QUOTED PASSAGE START

EGL-30 functions in the AWB and AWC sensory neurons to regulate training-dependent induction of tph-1 transcription in ADF neurons. A–C, egl-30 is expressed in the ADF neurons, as shown by colocalization of the fluorescent signals generated by the Psrh-142::mcherry (A) and the Pegl-30::gfp (B) transcriptional reporters. D–F, egl-30 is expressed in the AWB and AWC neurons, as shown by colocalization of the fluorescent signals generated by the Podr-1::mcherry (D) and the Pegl-30::gfp (E) transcriptional reporters. G, Expression of egl-30 in ADF neurons does not rescue the mutant phenotype of egl-30(ad805) in tph-1 expression. Two-way ANOVA after log transformation, n.s. p > 0.05 for genotype × treatment interaction, p < 0.001 for genotype, p = 0.07 for treatment; n ≥ 28 for each group; the data sets were tested as normal distribution by the Shapiro-Wilk test. Error bars represent SEM. H, I, Expression of egl-30 in both AWB and AWC fully rescues the defect of egl-30(ad805) (H) and egl-30(n686) (I) in tph-1 regulation. A significant genotype × treatment interaction (***p < 0.001) was detected by the Scheirer-Ray-Hare nonparametric test (H) or by two-way ANOVA after log transformation (I), p < 0.001 for genotype and treatment (H, I); n ≥ 35 for each group; the data sets were tested as deviated from normal distribution (H) or normal distribution (I) by the Shapiro-Wilk test. Error bars represent SEM. J, Expression of egl-30 in AWB neurons alone does not rescue the mutant phenotype of egl-30(ad805) in tph-1 expression. The genotype × treatment interaction (n.s., p > 0.05) was tested by the Scheirer-Ray-Hare nonparametric test (p = 0.12 for genotype, p < 0.05 for treatment; n ≥ 40 for each sample), because the data sets were tested as deviated from normal distribution by the Shapiro-Wilk test. Error bars represent SEM.

Figure 5.

EGL-30 mediates the sensory function of the AWB and AWC olfactory neurons to regulate training-dependent increase in tph-1 transcription in ADF neurons. A, The resistance of egl-30(n686) mutants to PA14 is not significantly rescued by the expression of egl-30 in AWB and AWC neurons (n = 3 assays, 3 plates per assay; no significant difference among the egl-30(n686) groups; the difference between wild-type and all other genotypes is significant; log-rank test with Bonferroni correction; error bars represent SEM). B, C, GCaMP signals of AWB neurons in wild-type and egl-30(ad805) mutant animals (B) and in transgenic animals that express egl-30 selectively in AWB and nontransgenic siblings (C). D, GCaMP2 signals of AWC neurons in wild-type and egl-30(ad805) mutant animals. In B–D, solid lines indicate mean, and shading indicates SEM. *p < 0.05, Student's t test. E, F, Working model that describes the role of CaMKII/UNC-43 and Gqα/EGL-30 signaling pathway in regulating tph-1 transcription in ADF neurons in the naive (E) and trained (F) animals.

QUOTED PASSAGE END
DATA LISTING START

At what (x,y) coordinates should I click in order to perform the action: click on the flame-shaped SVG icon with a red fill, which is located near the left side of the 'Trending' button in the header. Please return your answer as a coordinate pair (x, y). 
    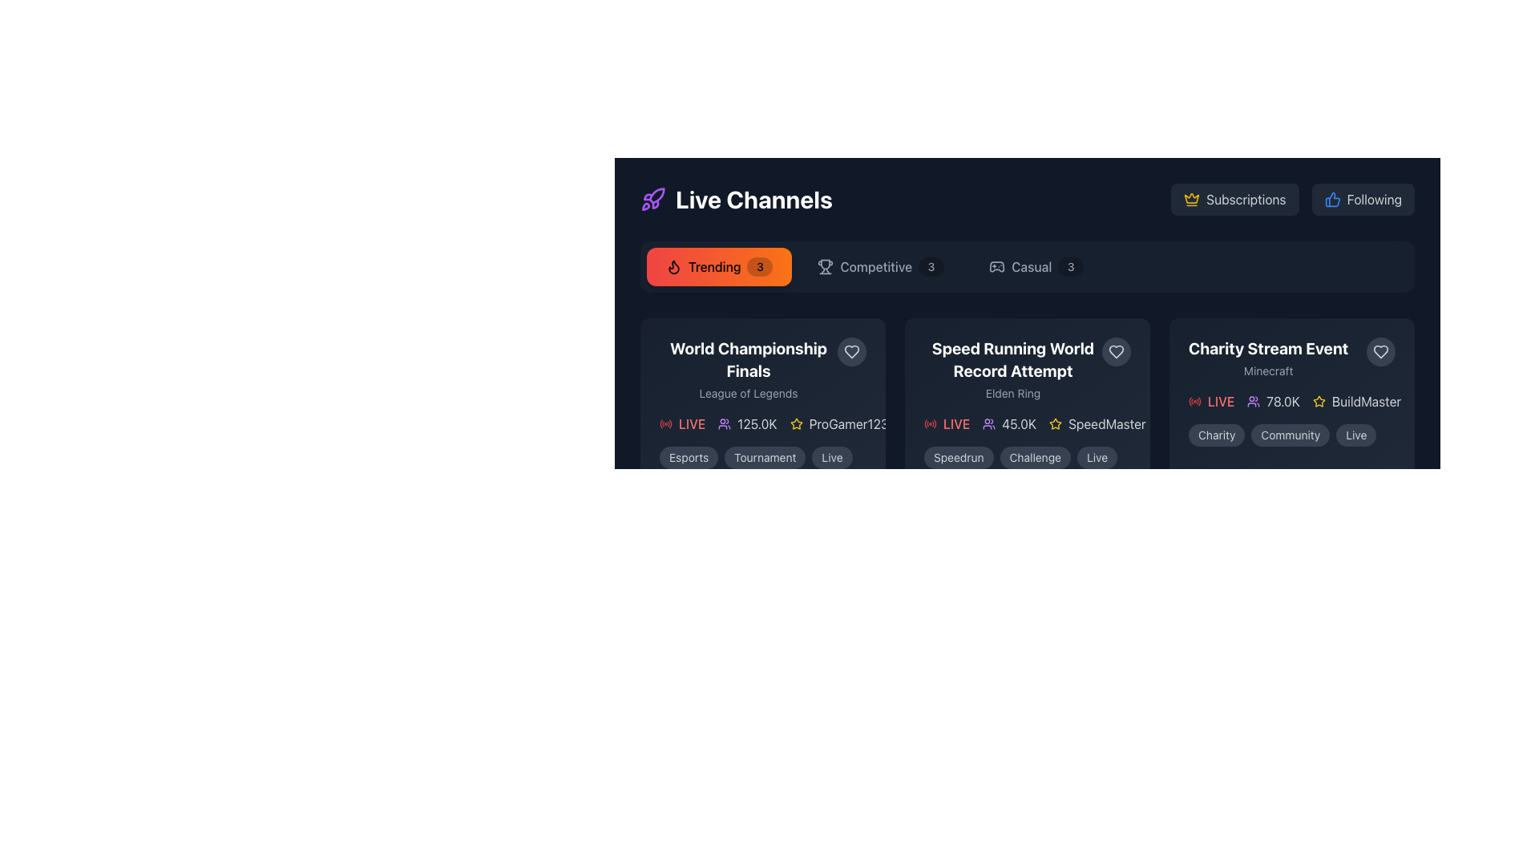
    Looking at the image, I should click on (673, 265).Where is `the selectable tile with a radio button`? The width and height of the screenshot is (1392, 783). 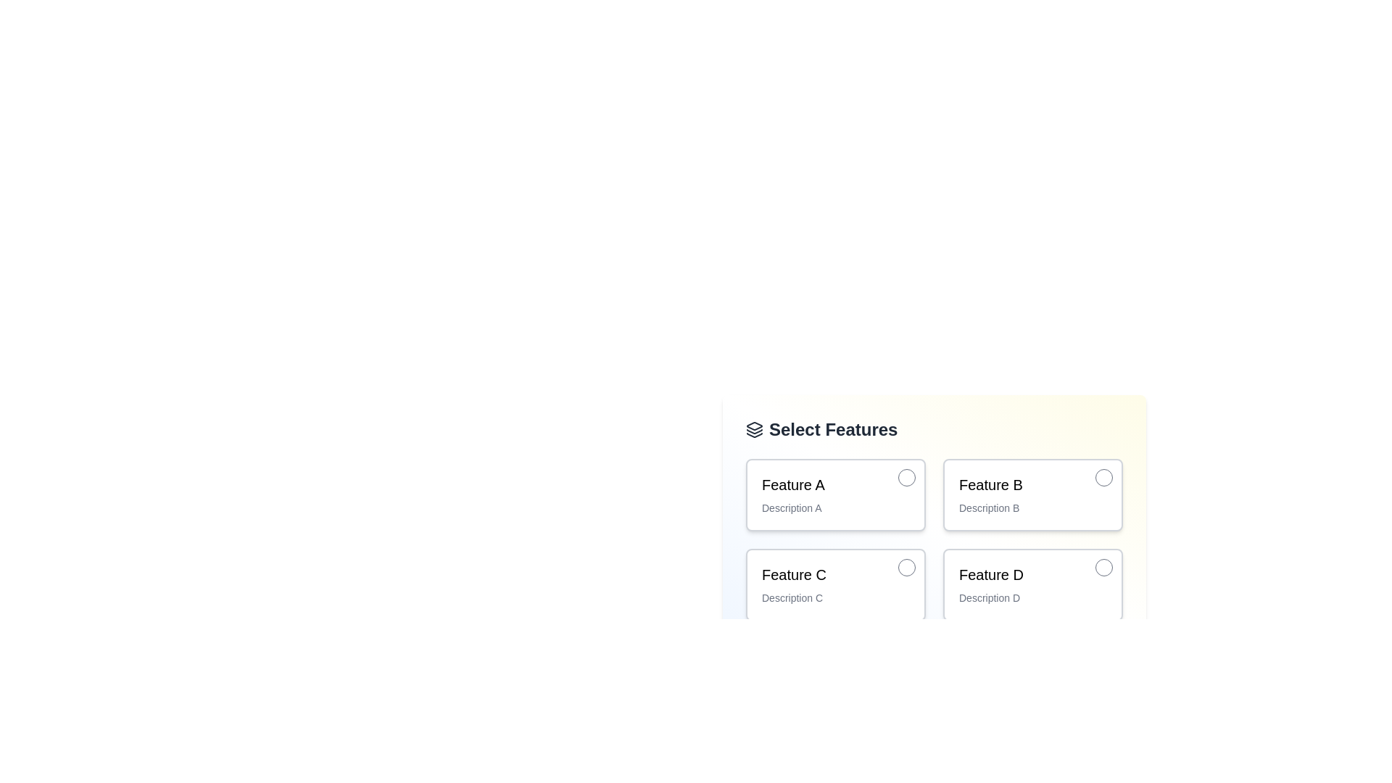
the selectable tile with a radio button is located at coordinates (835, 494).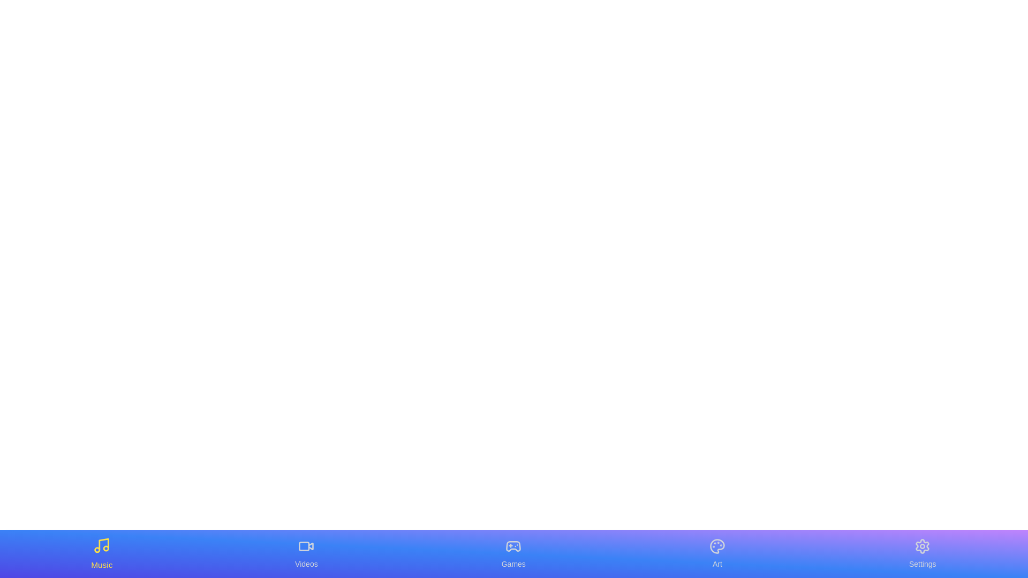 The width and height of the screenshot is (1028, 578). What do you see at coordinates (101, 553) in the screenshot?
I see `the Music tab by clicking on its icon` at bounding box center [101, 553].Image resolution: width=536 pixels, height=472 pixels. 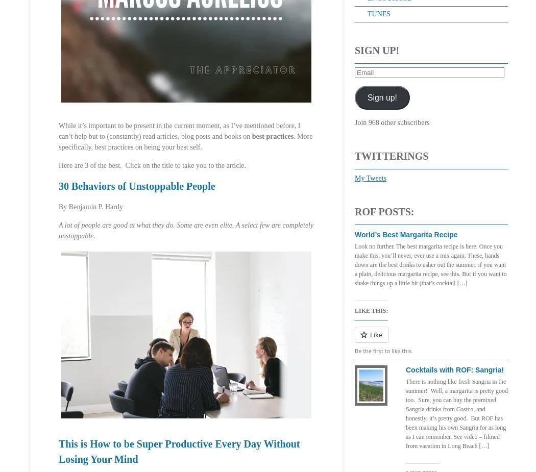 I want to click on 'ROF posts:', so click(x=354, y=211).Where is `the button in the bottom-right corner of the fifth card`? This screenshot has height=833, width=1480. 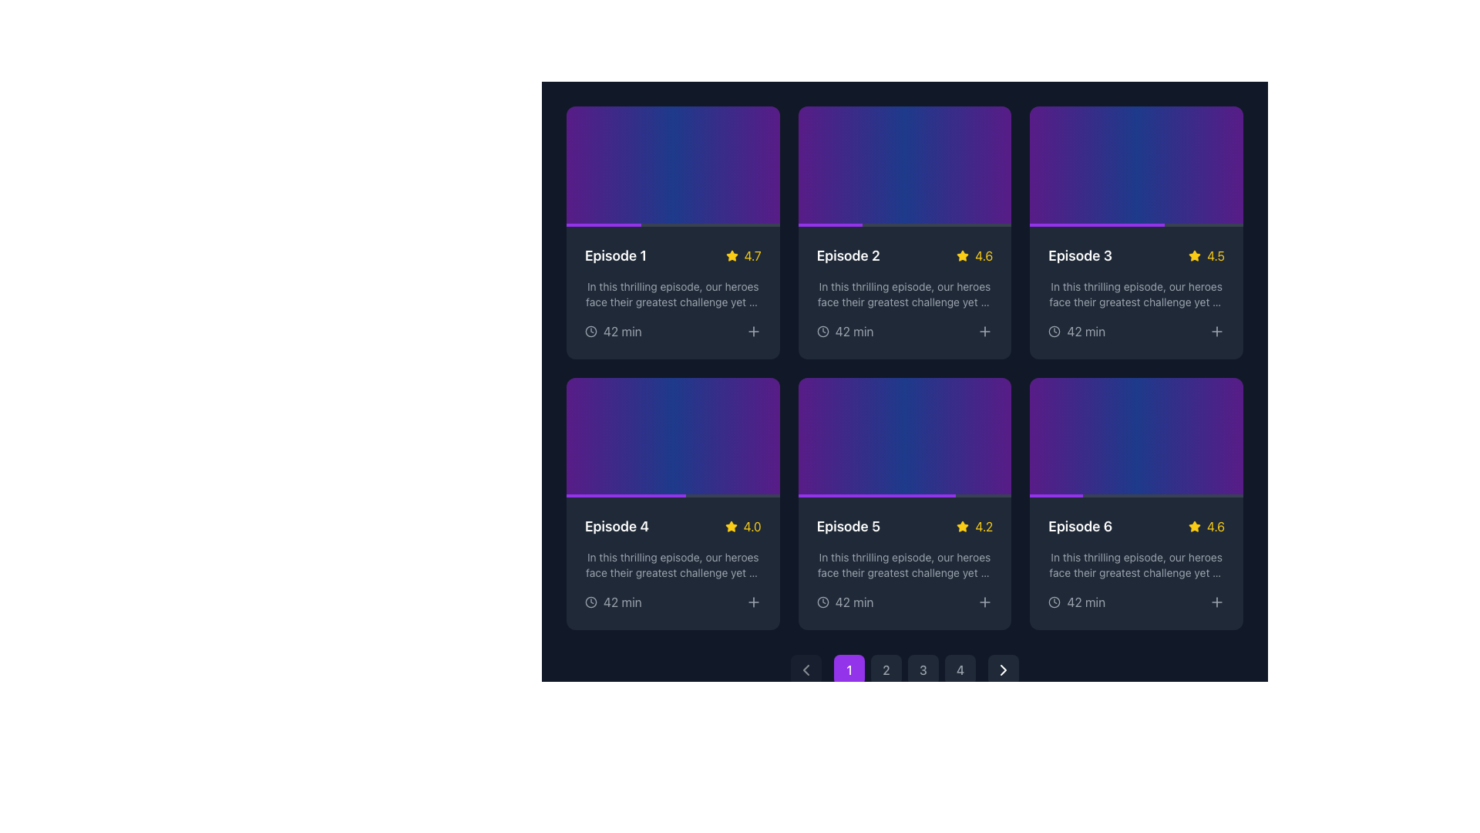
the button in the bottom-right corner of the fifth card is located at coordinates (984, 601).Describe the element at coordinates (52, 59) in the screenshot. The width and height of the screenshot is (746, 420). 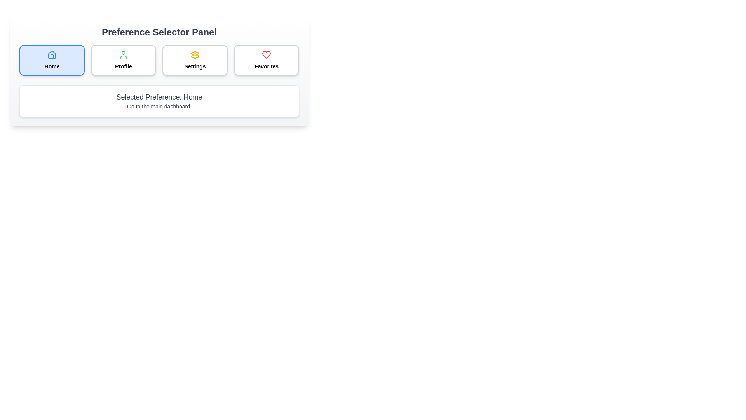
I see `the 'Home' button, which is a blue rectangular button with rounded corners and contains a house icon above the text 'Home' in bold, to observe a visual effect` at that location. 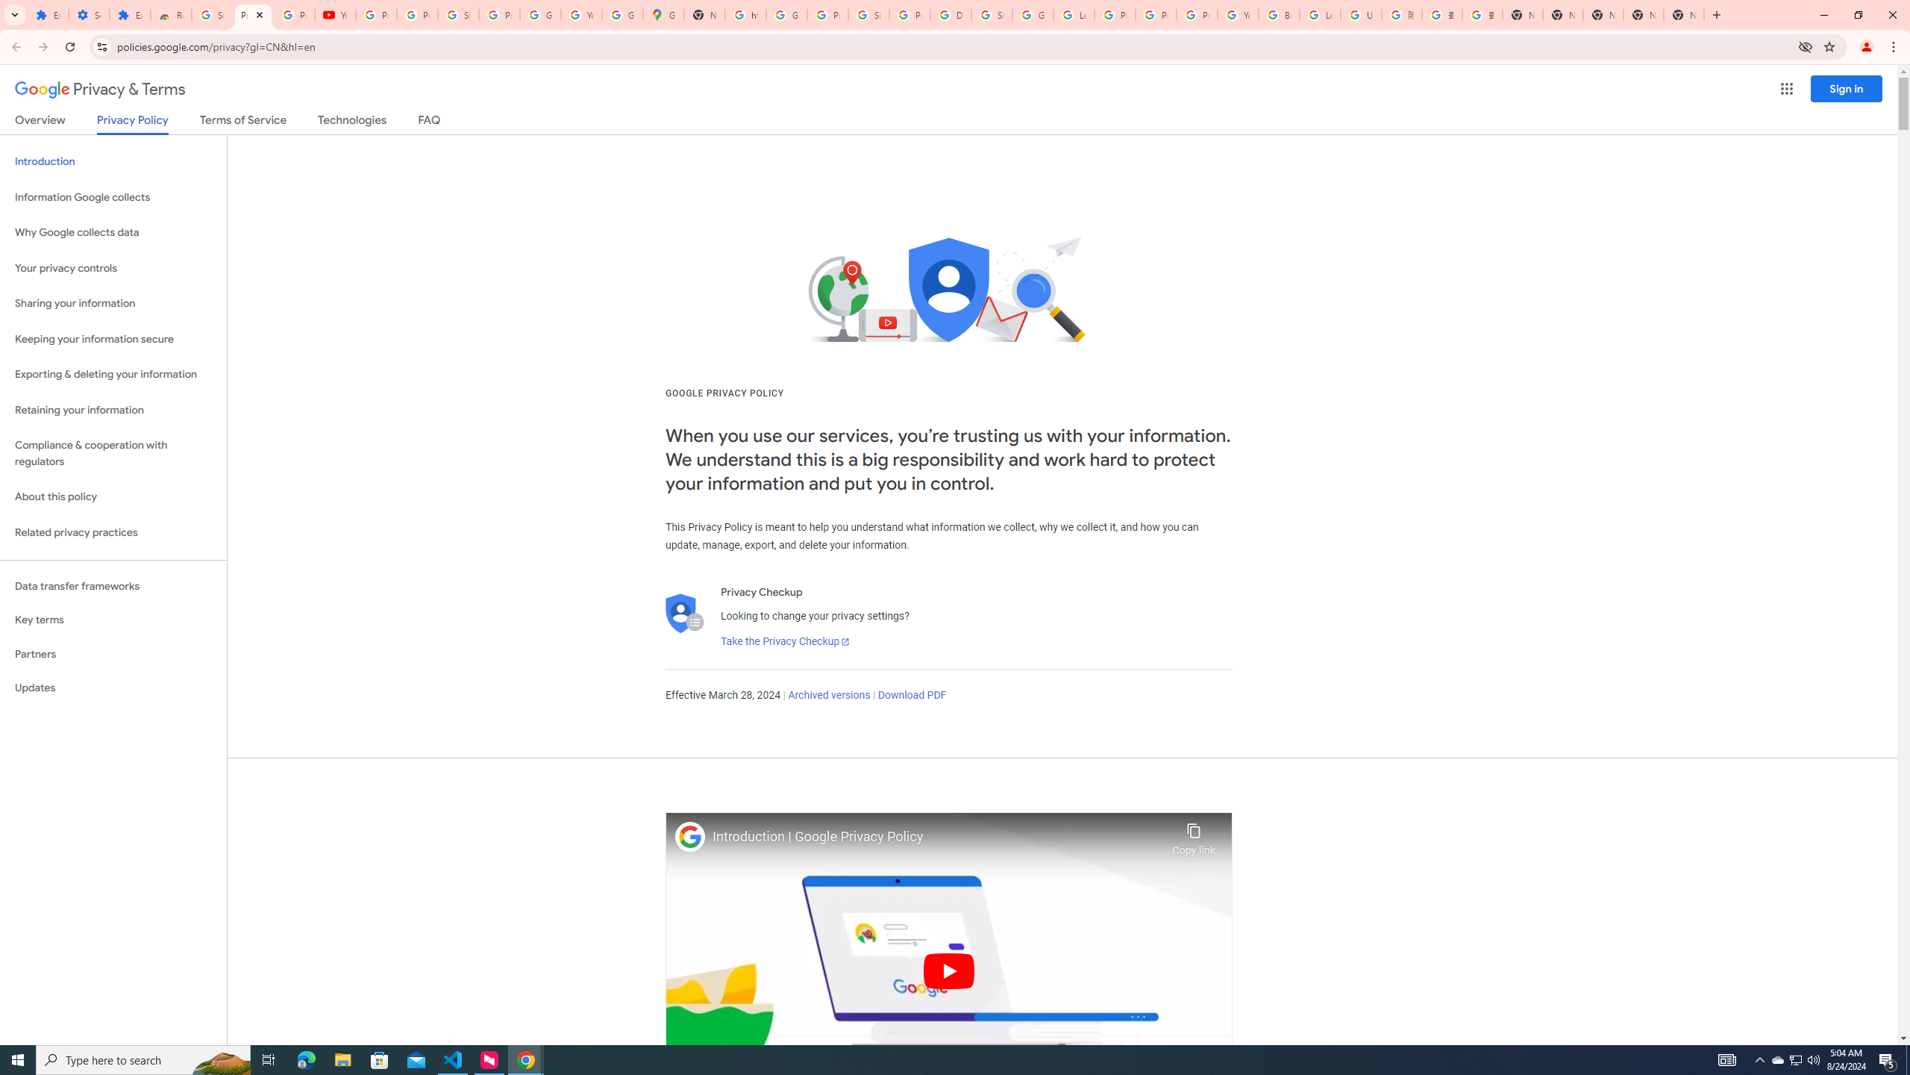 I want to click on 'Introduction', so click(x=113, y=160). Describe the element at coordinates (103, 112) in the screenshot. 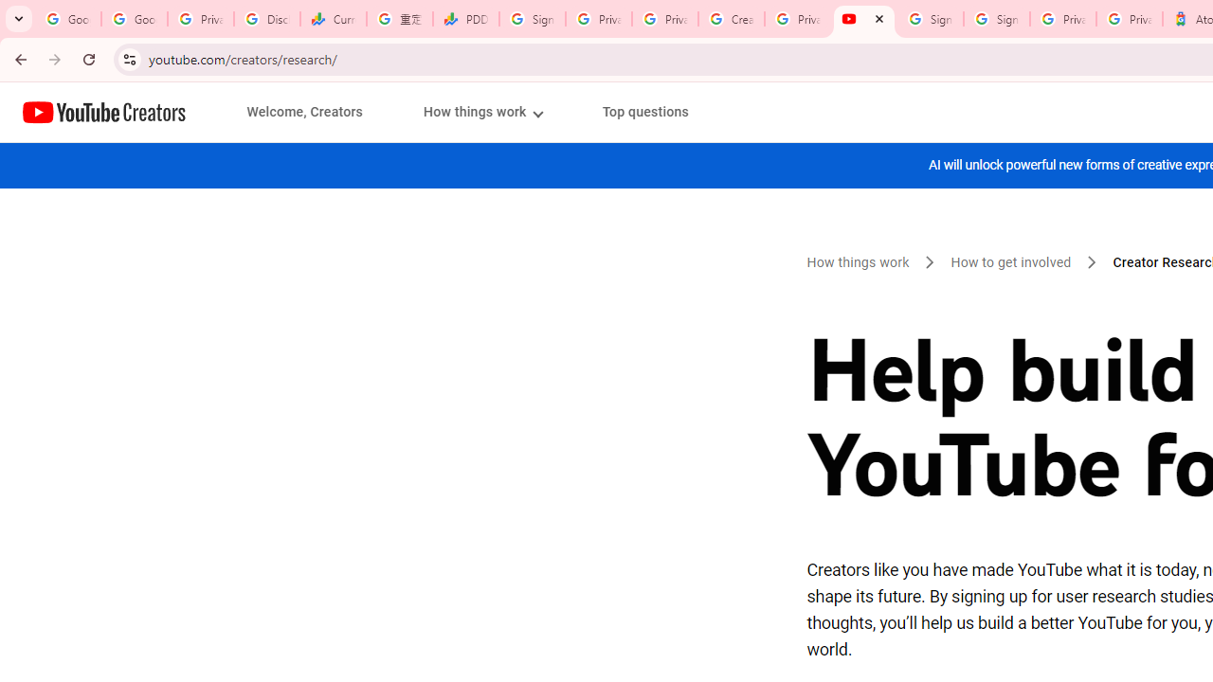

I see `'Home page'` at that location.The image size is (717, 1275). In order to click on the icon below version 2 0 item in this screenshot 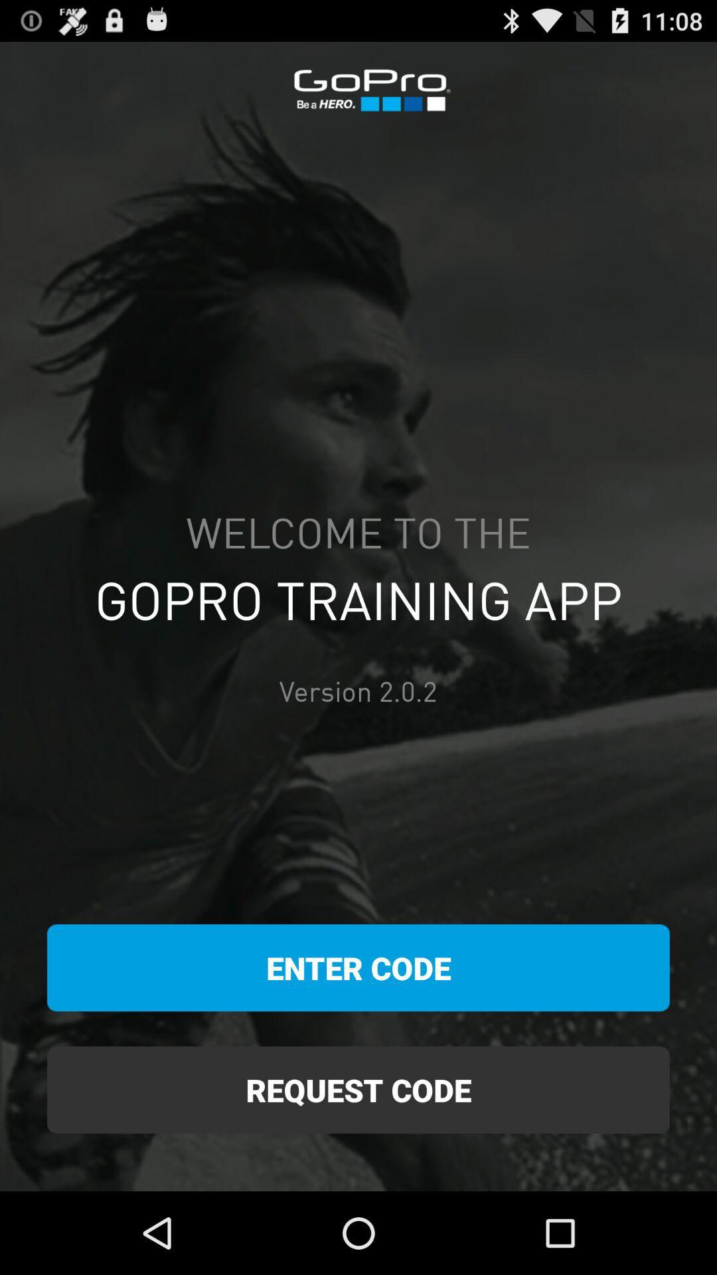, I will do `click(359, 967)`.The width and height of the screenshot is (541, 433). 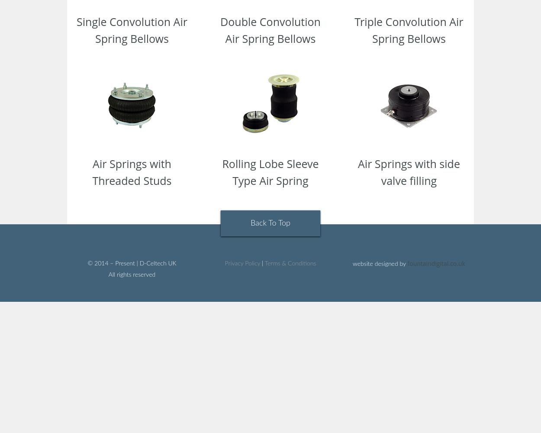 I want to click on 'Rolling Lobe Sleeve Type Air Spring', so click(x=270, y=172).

DATA LISTING END

__WHAT IS EXPECTED__: Please answer from the EGL-30 text above: which test was used to check whether the data sets followed a normal distribution?

__COMPLETED EXERCISE__: The Shapiro-Wilk test.